STIPULATION AND CONSENT TO THE ISSUANCE

OF A CONSENT ORDER

WHEREAS, the Comptroller of the Currency of the United States of America (“Comptroller” or “OCC”) intends to initiate cease and desist proceedings against FSGBank, N.A., Chattanooga, Tennessee (“Bank”), pursuant to 12 U.S.C. § 1818(b), through the issuance of a Notice of Charges, for unsafe and unsound banking practices relating to, among other issues, management, asset quality and credit risk management;

WHEREAS, the Bank, in the interest of compliance and cooperation, and without admitting or denying any wrongdoing, consents to the issuance of a Consent Order, dated April 28, 2010 (“Order”) by executing this Stipulation and Consent to the Issuance of a Consent Order;

NOW THEREFORE, the Comptroller, through his authorized representative, and the Bank, through its duly elected and acting Board of Directors, hereby stipulate and agree to the following:

ARTICLE I

JURISDICTION

(1) The Bank is a national banking association chartered and examined by the Comptroller pursuant to the National Bank Act of 1864, as amended, 12 U.S.C. § 1 et seq.

(2) The Comptroller is “the appropriate Federal banking agency” regarding the Bank, pursuant to 12 U.S.C. §§ 1813(q) and 1818(b).

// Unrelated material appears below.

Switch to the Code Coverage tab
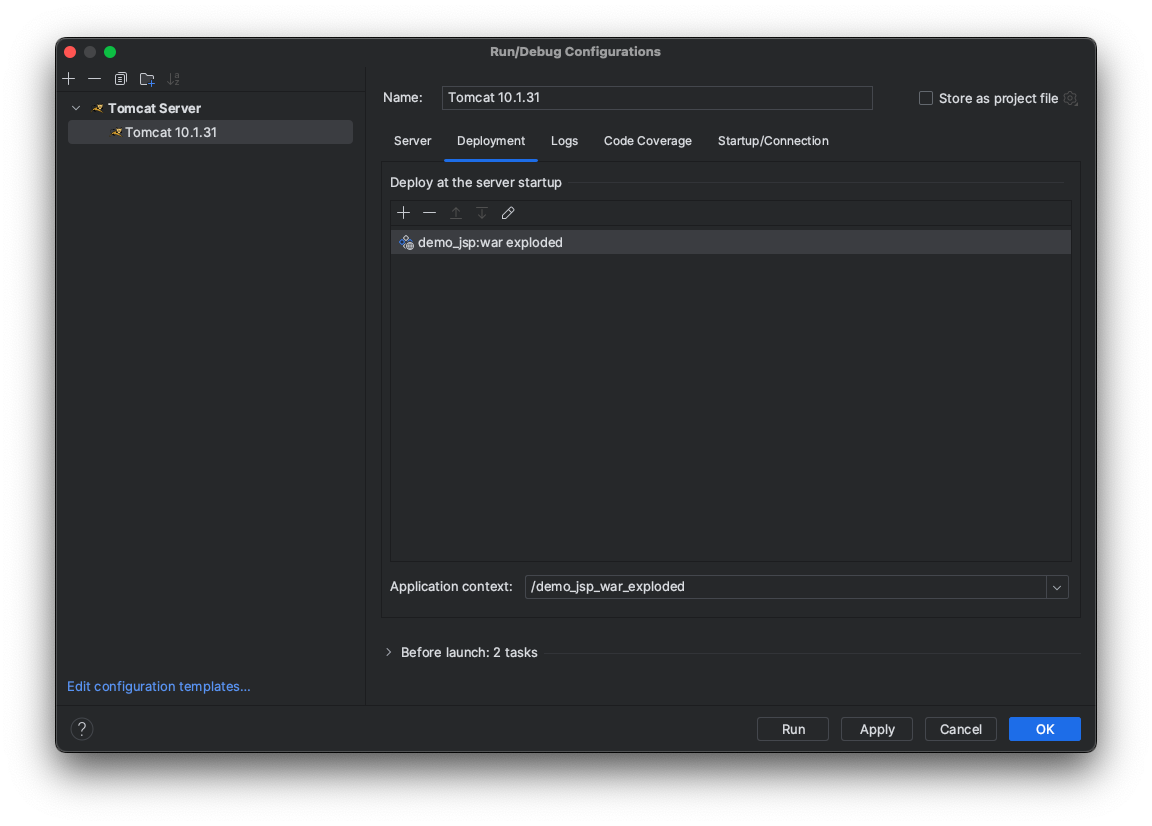Image resolution: width=1152 pixels, height=826 pixels. (647, 141)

(3) The Bank is an “insured depository institution” within the meaning of 12 U.S.C. § 1818(b)(1).


ARTICLE II

ACKNOWLEDGMENTS

(1) The Bank acknowledges that said Order shall be deemed an “order issued with the consent of the depository institution,” as defined in 12 U.S.C. § 1818(h)(2), and consents and acknowledges that said Order shall become effective upon its issuance and shall be fully enforceable by the Comptroller under the provisions of 12 U.S.C. § 1818. Notwithstanding the absence of mutuality of obligation, or of consideration, or of a contract, the Comptroller may enforce any of the commitments or obligations herein undertaken by the Bank under his supervisory powers, including 12 U.S.C. § 1818, and not as a matter of contract law. The Bank expressly acknowledges that neither the Bank nor the Comptroller has any intention to enter into a contract.

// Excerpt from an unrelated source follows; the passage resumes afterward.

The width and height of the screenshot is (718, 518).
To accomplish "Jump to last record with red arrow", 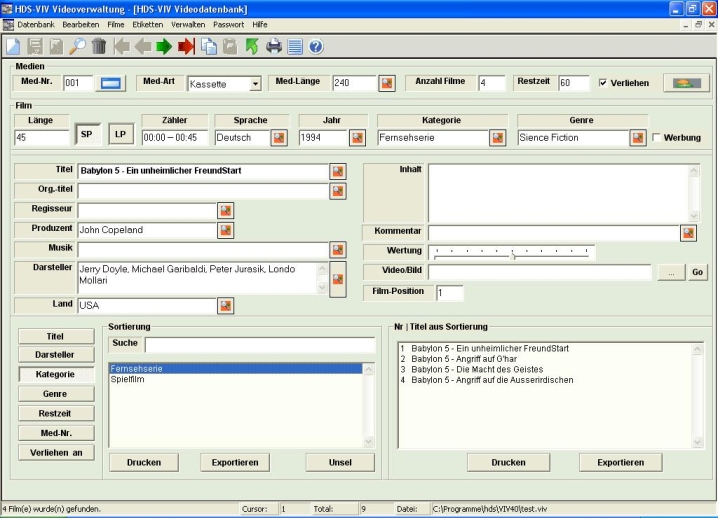I will point(186,46).

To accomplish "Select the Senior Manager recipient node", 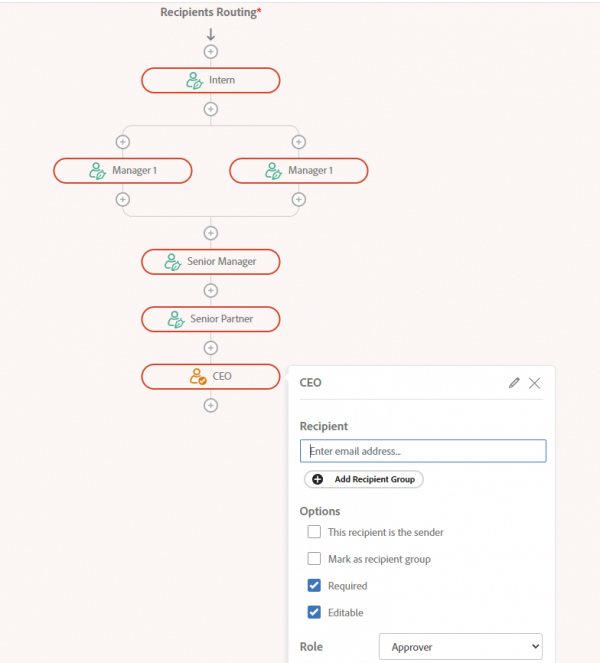I will (x=211, y=262).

(2) The Bank also expressly acknowledges that no officer or employee of the Comptroller has statutory or other authority to bind the United States, the U.S. Treasury Department, the Comptroller, or any other federal bank regulatory agency or entity, or any officer or employee of any of those entities to a contract affecting the Comptroller’s exercise of his supervisory responsibilities.

ARTICLE III

WAIVERS

(1) The Bank, by signing this Stipulation and Consent, hereby waives:

 

  (a) the issuance of a Notice of Charges pursuant to 12 U.S.C. § 1818(b);

 

  (b) any and all procedural rights available in connection with the issuance of the Order;

 

  (c) all rights to a hearing and a final agency decision pursuant to 12 U.S.C. § 1818(i) or 12 C.F.R. Part 19;

 

  (d) all rights to seek any type of administrative or judicial review of the Order; and

 

  (e) any and all rights to challenge or contest the validity of the Order.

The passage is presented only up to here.